Each form and field is uniquely identifiable, Perigard adds. Because of that, he can go back and interrelate pain medication to whether or not the pain outcomes were met on the same day or look at pain or ambulation across a continuum. By using the patient ID field, Perigard is able to look at the financial impact of meeting outcomes vs. not meeting outcomes, he points out.
Memorial now has 40 to 45 pathways, Watts reports. While she plans to develop a few more pathways, going much above that number will become unwieldy. The hospital also has generic pathways where it does not have case specific pathways.
Specifically, the hospital has a generic surgery and a generic medicine pathway for adults and for pediatrics, she points out.
Memorial also has two clinical programs and five collaborative teams that are part of the pathway. "I don’t have teams for every pathway," she adds. "Some things I can do without a team."
Watts says she also avoids meetings for the sake of meeting. "I don’t think much comes out of them," she contends.
Team meetings take place quarterly and are focused on data and potential actions, according to Watts. "There must be some action, or we are not going to meet," she says. When meetings do take place, they usually focus on high-volume, high-risk conditions that raise issues such as length of stay, cost, or outcomes, she adds.
Watts says she prefers a programmatic approach to employing pathways. Two examples of that are Memorial’s stroke program and joint replacement program. Part of the latter program includes bringing patients in preoperatively to educate them about pain and mobility.
Performance improvement reports
Memorial also uses performance improvement reports that it issues to specific units. For example, units such as respiratory therapy, pharmacy, and other departments would receive a report on heart patients that included extubation times. The target was to have 75% of those patients extubated within four to six hours, Watts says. In December, roughly 54% reached that target. For the year, that number was 28%. "Obviously, we are making a lot of progress," she says.
Watts also correlates various indicators on the pathway. During the four weeks she spent implementing the pathway for coronary artery bypass graft and watching the progression of these patients, she saw that they were not ambulating enough and their diets were not progressing fast enough.
Watts says she found that you may have to alter the staffing model because the area where heart patients go is staffed only with RNs but no nursing assistants or others to walk these patients. Mobilization is tracked using a report on daily ambulation out of bed and daily ambulation in the hall.
"I want to make sure staff are steadily progressing their mobility their mobility, as an important indicator," she explains.
Another example Watts points to are cesarean patients. "We focused on C-section or vaginal deliveries because we have an extremely high length of stay," she says.

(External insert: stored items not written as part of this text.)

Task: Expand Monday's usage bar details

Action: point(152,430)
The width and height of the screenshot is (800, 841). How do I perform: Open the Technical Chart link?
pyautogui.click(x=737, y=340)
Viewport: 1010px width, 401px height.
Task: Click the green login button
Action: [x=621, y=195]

One of the things her staff found is that pain was not managed consistently, and diet and ambulation suffered as a result, she reports.
To correct that, anesthesia was encouraged to prescribe Duramorph to help control pain, then pull the epidermal catheter, Watts says.
"That would hold the pain for six to 12 hours, and then they would start on a Toradol protocol to control any breakthrough pains," she says. That improved alertness, diet, and ambulation, she reports.
While teams are much more interested in patient outcomes, Watts says her department also must focus on costs. There will be many competing priorities among departments, but when the results are there, it is difficult to argue against recommended changes in care, she adds.